Statistical analysis

Statistical analysis was conducted in AFNI and MATLAB 2018A. In the first analysis, the relationships between maternal anxiety (second trimester and 12 weeks postpartum) and right and left amygdala volume were analyzed using Spearman’s partial correlations, controlling for maternal depressive symptoms, child’s gestational age at birth, birth weight, household income, age, and sex. Gestational age at birth and birth weight have been linked to maternal prenatal anxiety and stress as well as structural development of child brain regions associated with the stress response85,86,87. Household income is a component of socioeconomic status, which can impact brain development88. In a second analysis, we controlled for total child brain volume in addition to age and all original covariates. Sex-anxiety and age-anxiety interaction terms were also included in the models, but were removed where no significant effects were present. The Benjamini and Hochberg false discovery rate (FDR) was used to correct for four multiple comparisons (2 anxiety timepoints for right and left amygdala volumes) at q < 0.0589.
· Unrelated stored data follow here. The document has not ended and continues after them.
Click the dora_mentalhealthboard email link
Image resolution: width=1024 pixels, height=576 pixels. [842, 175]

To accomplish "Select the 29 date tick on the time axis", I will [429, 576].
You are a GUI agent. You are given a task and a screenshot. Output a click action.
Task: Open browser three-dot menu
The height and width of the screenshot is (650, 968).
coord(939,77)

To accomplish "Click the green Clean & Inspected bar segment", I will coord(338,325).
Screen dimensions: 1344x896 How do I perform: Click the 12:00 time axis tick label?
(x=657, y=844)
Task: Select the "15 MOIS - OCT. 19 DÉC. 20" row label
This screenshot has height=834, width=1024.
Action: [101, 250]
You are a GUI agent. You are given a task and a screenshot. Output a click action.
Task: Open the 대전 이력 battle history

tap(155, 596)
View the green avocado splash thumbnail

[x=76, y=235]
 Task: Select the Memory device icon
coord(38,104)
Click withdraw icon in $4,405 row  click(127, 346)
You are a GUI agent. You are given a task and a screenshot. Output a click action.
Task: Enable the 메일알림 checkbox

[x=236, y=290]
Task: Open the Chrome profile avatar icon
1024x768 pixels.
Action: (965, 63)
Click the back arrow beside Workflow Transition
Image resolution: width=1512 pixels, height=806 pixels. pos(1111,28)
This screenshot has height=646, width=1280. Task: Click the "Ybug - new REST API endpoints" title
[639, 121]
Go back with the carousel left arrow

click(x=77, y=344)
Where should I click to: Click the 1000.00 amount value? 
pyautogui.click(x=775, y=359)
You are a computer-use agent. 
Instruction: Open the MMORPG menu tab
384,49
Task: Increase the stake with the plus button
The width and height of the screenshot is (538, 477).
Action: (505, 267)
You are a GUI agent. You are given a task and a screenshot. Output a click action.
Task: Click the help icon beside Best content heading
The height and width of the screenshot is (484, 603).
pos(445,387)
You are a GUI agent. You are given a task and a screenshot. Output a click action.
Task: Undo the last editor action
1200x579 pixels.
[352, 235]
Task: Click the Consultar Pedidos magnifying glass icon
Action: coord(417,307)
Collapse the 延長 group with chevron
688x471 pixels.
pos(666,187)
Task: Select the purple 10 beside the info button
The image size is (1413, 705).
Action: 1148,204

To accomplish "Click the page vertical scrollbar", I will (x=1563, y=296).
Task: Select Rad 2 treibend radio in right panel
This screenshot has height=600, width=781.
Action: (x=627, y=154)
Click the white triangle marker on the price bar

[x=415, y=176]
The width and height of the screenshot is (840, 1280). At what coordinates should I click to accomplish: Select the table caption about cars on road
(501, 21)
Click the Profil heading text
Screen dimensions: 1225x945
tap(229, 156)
A one sample t-test was used to determine functional connectivity between the left and right amygdala and the rest of the brain with a voxelwise p value of 0.05. Spearman’s correlations were performed to test the association of this connectivity with prenatal and postnatal maternal anxiety symptoms, as depression and anxiety scores were non-normally distributed according to the Kolmogorov–Smirnov test. 4D maps were correlated with second trimester anxiety scores, covarying for child’s age at scan, sex, birth weight, gestational age at birth, household income and maternal second trimester EPDS scores. In a subsequent analysis, maternal postnatal (12 weeks) EPDS and postnatal anxiety (SCL-90-R) scores were added as additional covariates (n = 50). A similar analysis was used to test the association between children’s right and left amygdala functional connectivity with the rest of the brain and maternal postnatal anxiety, controlling for child age, sex, gestational age at birth, birth weight, household income, maternal prenatal anxiety and prenatal and postnatal depressive symptoms. To correct for multiple comparisons, the AFNI command 3dFWHMx with the –acf option was used to obtain smoothness parameters and estimate cluster size at alpha < 0.05 via Monte Carlo simulation by 3dClustsim81. In the first analysis (N = 54), correlation maps were thresholded at rho > 0.2876 (voxelwise p-value of 0.05) with a cluster threshold of 2058 voxels. In the analysis controlling for maternal postnatal depression and anxiety, correlation maps were thresholded at rho > 0.3081 (voxelwise p-value of 0.05) with a cluster threshold of 2085 voxels. Significant clusters and amygdala functional connectivity to cluster regions were extracted for each participant. To examine local maxima, functional connectivity values and rho constants were extracted directly from individual coordinates. Results were displayed using BrainNet Viewer90. An uncorrected threshold of p < 0.05 was initially chosen based on other studies and to reduce Type II errors15,63. These analyses were also performed with a higher uncorrected threshold of p < 0.001 (rho > 0.4647, cluster threshold = 172 voxels; rho > 0.4950, cluster threshold = 165 voxels for analysis correcting for postpartum depression and anxiety symptoms).